Who Should We Trust?

by: Jeff Miller

There is an argument making the rounds.  The first incarnation was in opposition to the Paulson Plan.  It has morphed into a question about whether the plan  -- and other measures -- will work.

We did not take an advocacy position on the bailout -- er --rescue plan.  We have opinions about public policy, but that is not our job here.  We tried, both here and in the series of RealMoney articles, to inform investors about the progress and prospects of the legislation.  The market had already rendered a verdict on the need for some action.

We now have an interesting situation where those who were the biggest opponents of the plan are asserting that it will not work.  That probably is consistent logic.  The challenge for investors is to figure out whether the Plan will get to the key causes of the problems.  This is yet another agenda topic.


Whom Should We Trust?

There is a specious argument making the rounds.  It goes something like this:

Why should we trust the same people who got us into this to lead us out?

It is one of those arguments that convinces the masses, but has little weight.  Let us see why.

Inappropriate Grouping

The popular argument suggests that we should not trust Wall Street, the Fed, the Treasury, or anyone else in government.  They all did something wrong.

Consider this example.  (We strongly suggest that readers use common sense in known situations to think about how they interpret market information).

You have a plumbing problem.  You call in a plumber who makes a major error.  The valve he installs makes the situation worse.  What should you do?

Would you call in a non-plumber?  An auto mechanic?  Your neighbor?  A surgeon?

Of course not.  You would try to find a better plumber.  So why do market participants think that all economists, all government officials, and all corporate CEO's are complete bozos?

It is simplistic thinking.  The problems of many now in power -- both in government and companies -- were inherited.  The challenge is one of finding good economists, good government leadership, and good CEO's.  Where else should one turn for expertise?

### What this exercise asks:
**a.** Decide whether each statement agrees with the commentary on whom to trust. For each, answer yes or no and quote the words from the commentary that settle it.
(i) The author took an advocacy position on the rescue plan.
(ii) In the plumbing example, the right response is to find a better plumber.
(iii) The problems of many now in power were inherited.
**b.** The plumbing example in the commentary on whom to trust asks whether you would call in someone other than a plumber. List every alternative it names.
**c.** Continue the commentary on whom to trust, starting after its final question.

(Pixel coordinate grounding data)
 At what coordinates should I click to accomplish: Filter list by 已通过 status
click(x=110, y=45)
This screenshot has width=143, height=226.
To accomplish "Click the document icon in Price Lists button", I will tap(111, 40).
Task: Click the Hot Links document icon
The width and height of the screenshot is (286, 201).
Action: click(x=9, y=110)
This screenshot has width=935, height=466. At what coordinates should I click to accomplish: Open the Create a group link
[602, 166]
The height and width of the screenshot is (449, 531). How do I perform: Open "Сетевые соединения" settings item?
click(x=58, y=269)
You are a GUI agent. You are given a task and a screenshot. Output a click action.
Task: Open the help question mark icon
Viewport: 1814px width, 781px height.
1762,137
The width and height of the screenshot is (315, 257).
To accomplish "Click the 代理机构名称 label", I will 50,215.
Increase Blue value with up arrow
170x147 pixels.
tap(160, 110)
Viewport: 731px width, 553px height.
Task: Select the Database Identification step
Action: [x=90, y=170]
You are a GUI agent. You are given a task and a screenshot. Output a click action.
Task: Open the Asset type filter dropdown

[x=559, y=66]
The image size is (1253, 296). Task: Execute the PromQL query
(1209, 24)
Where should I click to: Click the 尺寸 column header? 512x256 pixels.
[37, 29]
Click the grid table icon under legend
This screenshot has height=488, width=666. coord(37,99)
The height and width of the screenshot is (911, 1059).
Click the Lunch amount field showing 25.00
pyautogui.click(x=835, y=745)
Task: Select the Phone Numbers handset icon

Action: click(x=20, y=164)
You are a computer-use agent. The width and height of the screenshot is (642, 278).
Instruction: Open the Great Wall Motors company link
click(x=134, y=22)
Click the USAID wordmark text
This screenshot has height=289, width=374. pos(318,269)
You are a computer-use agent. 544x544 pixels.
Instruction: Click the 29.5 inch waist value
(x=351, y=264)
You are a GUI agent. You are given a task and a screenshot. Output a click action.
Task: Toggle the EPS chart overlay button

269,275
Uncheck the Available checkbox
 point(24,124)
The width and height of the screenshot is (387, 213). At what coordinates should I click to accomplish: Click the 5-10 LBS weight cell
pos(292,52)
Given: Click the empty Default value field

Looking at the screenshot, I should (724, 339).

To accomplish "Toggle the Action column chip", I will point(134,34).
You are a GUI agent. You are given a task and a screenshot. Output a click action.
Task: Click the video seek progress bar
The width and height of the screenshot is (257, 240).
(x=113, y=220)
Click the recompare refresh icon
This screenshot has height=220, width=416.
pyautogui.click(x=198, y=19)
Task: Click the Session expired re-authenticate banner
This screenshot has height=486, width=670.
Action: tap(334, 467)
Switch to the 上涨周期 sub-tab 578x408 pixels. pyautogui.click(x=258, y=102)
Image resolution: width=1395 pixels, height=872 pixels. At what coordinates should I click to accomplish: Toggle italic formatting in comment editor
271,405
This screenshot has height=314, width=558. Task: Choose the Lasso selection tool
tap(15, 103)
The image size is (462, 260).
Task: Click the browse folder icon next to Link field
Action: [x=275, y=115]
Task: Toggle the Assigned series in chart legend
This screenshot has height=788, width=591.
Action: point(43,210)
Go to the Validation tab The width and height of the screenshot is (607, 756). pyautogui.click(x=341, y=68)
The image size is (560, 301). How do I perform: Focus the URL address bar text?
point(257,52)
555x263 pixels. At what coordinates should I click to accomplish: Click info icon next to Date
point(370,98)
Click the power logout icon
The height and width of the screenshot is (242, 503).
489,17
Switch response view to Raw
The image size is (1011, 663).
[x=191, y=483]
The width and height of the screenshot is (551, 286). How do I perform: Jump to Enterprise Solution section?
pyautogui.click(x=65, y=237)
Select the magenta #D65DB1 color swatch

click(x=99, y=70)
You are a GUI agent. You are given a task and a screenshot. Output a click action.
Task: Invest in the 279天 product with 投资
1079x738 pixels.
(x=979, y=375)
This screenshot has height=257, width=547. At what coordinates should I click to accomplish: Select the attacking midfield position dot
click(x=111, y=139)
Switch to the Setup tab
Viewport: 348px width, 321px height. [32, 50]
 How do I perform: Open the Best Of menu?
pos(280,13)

### Results for each task:
**a.**
(i) No: "We did not take an advocacy position on the bailout -- er --rescue plan."
(ii) Yes: "You would try to find a better plumber."
(iii) Yes: "The problems of many now in power -- both in government and companies -- were inherited."

**b.**
- A non-plumber
- An auto mechanic
- Your neighbor
- A surgeon

**c.**
Inappropriate Second-Guessing

The popular argument suggests that prior attempts at incremental solutions were wrong.  Let us consider this.

Suppose that you are diagnosed with cancer.  Your oncologist, before recommending major surgery that will have a permanent effect, recommends a chemo or radiation approach.  If it works, terrific.  If not, a stronger treatment will be needed.  A different oncologist might have recommended immediate surgery.

Let us further suppose that the incremental treatment does not work.  Would you dump your doctor?  Would you look to someone outside of oncology to take the next step?

In real life, experts often recommend an incremental solution.  When it works, it does not get any publicity.  Only when it fails do we second-guess the original plan.

This describes many of the moves made so far by the Fed.

What Now?

Figuring out what is wrong is easier than determining what is right.  Two conclusions stand out:

  1. The general dismissal of government efforts is overstated, since people are using a brush that is too broad.
  2. The winning investors will be those that can evaluate the specific features of the plan, determining whether it can get to the root causes.

We will have more to say on these prospects as specific proposals develop.